I'd be interested in people's thoughts on it, though.
Applying this to Intel upcoming region aware memory bandwidth
that supports 255 steps and h/w min/max limits.
We would have info files with "min = 1, max = 255" and a schemata
file that looks like this to legacy apps:
MB: 0=50;1=75
#MB_HW: 0=128;1=191
#MB_MIN: 0=128;1=191
#MB_MAX: 0=128;1=191
But a newer app that is aware of the extensions can write:
# cat > schemata << 'EOF'
MB_HW: 0=10
MB_MIN: 0=10
MB_MAX: 0=64
EOF
which then reads back as:
MB: 0=4;1=75
#MB_HW: 0=10;1=191
#MB_MIN: 0=10;1=191
#MB_MAX: 0=64;1=191
with the legacy line updated with the rounded value of the MB_HW
supplied by the user. 10/255 = 3.921% ... so call it "4".

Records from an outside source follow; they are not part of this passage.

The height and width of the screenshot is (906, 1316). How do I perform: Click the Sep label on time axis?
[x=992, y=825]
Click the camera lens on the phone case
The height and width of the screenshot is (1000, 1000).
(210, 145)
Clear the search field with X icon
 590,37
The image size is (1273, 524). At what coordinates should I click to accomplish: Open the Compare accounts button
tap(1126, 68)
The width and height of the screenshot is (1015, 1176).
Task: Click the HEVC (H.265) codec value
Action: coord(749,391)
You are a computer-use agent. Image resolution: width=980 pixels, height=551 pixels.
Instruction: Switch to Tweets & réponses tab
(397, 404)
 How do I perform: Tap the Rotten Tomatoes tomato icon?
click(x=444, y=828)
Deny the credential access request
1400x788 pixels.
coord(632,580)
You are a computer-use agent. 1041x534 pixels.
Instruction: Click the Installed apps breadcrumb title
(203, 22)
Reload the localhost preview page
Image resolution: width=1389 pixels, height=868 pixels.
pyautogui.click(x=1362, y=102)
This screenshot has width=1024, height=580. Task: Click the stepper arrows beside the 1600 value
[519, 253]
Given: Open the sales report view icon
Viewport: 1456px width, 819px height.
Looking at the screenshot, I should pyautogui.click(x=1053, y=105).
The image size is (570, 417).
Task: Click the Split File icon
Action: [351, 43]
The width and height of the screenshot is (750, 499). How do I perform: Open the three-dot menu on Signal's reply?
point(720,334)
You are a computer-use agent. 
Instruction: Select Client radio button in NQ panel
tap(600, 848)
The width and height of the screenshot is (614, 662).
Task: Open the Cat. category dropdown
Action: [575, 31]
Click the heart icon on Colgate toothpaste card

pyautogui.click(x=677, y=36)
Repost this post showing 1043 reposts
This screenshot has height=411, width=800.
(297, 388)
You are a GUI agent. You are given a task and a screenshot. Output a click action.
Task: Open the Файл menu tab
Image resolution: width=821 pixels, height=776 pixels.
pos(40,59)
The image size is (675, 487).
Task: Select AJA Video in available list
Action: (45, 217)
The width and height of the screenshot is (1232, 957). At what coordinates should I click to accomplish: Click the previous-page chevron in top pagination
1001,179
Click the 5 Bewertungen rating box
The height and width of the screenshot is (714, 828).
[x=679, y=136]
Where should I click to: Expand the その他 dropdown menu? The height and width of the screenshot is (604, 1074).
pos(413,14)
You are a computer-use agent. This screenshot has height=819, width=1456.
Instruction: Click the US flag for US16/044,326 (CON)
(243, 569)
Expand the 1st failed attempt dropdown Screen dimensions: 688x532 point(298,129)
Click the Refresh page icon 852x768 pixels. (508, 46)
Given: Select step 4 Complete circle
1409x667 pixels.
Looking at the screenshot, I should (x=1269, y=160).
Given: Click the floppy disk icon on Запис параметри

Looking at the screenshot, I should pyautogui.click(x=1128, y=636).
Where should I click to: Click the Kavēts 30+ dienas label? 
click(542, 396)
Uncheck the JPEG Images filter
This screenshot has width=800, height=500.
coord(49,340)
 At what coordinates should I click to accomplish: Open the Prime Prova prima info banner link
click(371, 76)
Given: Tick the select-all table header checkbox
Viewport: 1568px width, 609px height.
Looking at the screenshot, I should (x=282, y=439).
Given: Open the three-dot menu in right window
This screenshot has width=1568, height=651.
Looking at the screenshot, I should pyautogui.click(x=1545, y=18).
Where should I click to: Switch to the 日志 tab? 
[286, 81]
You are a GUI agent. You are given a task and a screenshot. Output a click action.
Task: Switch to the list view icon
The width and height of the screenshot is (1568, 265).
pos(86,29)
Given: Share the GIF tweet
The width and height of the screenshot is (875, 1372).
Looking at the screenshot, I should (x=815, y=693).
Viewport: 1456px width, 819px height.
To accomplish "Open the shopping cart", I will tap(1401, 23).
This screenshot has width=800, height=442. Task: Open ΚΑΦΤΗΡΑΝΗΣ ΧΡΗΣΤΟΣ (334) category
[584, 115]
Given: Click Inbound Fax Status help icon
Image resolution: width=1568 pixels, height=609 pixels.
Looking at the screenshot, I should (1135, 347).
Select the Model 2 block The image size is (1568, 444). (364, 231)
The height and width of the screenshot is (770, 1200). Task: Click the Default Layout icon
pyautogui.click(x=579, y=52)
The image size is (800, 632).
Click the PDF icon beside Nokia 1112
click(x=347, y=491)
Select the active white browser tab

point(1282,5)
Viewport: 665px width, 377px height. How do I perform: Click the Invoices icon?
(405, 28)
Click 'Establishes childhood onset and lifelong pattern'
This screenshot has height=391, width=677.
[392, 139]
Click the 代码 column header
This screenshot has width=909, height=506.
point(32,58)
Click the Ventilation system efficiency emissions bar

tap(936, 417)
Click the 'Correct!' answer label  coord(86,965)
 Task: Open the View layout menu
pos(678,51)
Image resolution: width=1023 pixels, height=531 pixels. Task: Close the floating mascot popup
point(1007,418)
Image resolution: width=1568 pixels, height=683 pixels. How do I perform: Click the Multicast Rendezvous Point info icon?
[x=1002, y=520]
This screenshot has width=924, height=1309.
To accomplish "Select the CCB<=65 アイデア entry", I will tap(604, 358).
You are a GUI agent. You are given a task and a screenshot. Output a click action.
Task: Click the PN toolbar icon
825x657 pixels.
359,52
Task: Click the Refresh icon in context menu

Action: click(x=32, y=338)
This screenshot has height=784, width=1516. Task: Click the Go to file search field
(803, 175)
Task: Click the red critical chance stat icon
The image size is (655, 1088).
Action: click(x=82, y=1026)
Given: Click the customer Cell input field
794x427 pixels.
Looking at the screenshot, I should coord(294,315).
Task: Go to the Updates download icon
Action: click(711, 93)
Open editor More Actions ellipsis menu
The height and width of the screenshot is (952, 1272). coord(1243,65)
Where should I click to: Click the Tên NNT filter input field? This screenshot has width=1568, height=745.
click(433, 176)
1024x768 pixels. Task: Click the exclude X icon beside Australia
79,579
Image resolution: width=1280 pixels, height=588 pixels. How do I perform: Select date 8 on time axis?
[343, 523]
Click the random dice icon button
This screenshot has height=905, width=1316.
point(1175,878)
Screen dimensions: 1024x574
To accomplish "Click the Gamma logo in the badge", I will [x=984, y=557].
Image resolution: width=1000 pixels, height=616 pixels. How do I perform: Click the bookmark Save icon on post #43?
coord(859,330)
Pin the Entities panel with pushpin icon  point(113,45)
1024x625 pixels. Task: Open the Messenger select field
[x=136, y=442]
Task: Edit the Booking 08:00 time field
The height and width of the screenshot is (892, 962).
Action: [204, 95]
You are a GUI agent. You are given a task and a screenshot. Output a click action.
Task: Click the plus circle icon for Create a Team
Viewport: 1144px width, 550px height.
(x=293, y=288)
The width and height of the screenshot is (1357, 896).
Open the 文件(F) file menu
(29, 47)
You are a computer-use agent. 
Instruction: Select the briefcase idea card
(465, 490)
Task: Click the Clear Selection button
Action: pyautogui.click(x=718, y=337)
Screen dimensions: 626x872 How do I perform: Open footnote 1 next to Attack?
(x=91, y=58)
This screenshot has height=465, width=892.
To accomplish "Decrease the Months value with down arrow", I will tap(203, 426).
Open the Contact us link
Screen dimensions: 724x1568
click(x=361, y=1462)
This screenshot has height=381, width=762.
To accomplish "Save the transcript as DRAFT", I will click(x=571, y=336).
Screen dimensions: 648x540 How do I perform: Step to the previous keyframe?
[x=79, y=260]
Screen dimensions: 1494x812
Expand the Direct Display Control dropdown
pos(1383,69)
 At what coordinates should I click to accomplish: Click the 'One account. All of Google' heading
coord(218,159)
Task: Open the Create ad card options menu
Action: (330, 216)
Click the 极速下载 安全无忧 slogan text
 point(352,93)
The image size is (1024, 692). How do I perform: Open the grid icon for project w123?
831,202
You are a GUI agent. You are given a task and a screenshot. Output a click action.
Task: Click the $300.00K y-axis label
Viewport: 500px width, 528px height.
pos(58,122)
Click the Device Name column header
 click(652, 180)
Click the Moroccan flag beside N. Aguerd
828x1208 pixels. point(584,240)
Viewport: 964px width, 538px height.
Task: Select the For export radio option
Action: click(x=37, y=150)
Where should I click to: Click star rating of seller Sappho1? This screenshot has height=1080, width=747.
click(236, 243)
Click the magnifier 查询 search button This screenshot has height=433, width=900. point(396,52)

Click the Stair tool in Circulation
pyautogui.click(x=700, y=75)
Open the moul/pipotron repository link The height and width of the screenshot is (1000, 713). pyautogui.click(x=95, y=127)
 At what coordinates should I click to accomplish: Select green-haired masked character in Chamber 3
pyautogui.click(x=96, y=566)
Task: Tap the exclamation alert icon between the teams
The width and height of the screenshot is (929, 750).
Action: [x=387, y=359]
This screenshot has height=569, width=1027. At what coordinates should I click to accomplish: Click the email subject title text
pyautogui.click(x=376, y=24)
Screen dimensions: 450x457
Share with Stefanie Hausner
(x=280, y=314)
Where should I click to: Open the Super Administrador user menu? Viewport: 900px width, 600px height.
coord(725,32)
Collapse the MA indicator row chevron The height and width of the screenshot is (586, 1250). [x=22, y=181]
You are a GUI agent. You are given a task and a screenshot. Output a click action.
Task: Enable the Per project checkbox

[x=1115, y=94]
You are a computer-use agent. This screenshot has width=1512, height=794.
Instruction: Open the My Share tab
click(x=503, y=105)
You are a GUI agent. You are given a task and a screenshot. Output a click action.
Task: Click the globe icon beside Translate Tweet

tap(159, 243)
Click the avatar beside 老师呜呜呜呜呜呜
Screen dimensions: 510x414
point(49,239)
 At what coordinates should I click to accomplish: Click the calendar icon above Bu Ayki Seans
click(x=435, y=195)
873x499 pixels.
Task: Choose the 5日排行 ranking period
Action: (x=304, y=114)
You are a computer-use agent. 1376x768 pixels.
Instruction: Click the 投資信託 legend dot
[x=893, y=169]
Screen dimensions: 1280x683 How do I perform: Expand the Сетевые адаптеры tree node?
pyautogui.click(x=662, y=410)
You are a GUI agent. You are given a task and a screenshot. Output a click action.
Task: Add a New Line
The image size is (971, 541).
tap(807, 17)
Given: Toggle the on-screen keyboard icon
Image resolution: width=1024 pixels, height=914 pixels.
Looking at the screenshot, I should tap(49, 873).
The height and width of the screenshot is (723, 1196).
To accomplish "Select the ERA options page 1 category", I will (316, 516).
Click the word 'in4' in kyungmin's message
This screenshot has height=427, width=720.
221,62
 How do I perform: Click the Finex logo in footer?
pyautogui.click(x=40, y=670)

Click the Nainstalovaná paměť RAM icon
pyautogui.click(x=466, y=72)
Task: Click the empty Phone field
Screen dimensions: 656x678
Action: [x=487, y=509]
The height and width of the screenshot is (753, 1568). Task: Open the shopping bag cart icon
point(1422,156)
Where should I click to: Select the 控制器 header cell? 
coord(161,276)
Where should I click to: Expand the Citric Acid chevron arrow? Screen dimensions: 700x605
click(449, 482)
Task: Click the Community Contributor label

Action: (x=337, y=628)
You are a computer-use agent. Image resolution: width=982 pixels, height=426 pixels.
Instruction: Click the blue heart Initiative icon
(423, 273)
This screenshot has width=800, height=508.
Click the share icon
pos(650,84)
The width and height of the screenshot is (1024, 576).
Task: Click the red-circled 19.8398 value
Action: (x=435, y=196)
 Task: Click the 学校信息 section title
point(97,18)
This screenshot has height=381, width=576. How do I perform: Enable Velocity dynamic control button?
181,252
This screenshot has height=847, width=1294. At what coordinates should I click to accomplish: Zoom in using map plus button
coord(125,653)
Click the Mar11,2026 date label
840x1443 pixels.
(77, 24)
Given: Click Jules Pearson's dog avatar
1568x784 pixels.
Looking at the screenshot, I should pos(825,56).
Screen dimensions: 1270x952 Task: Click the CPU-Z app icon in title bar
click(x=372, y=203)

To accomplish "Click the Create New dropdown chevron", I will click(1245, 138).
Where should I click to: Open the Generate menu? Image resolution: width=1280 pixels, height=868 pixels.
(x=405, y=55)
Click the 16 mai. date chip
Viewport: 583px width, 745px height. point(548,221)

This seems to be applicable as it introduces the new interface
while preserving forward compatibility.
One minor question is that, according to "Figure 6-5. MBA Optimal
Bandwidth Register" in the latest RDT specification, the maximum
value ranges from 1 to 511.
Additionally, this bandwidth field is located at bits 48 to 56 in
the MBA Optimal Bandwidth Register, and the range for
this segment could be 1 to 8191. Just wonder if it would be
possible that the current maximum value of 512 may be extended
in the future? Perhaps we could explore a method to query the maximum upper limit from the ACPI table or register, or use CPUID to distinguish between platforms rather than hardcoding it. Reinette also mentioned this in another thread.
Thanks,
Chenyu
[1] https://www.intel.com/content/www/us/en/content-details/851356/intel-resource-director-technology-intel-rdt-architecture-specification.html
The region aware h/w supports separate bandwidth controls for each
region. We could hope (or perhaps update the spec to define) that
region0 is always node-local DDR memory and keep the "MB" tag for
that.
Then use some other tag naming for other regions. Remote DDR,
local CXL, remote CXL are the ones we think are next in the h/w
memory sequence. But the "region" concept would allow for other
options as other memory technologies come into use.
Cheers
---Dave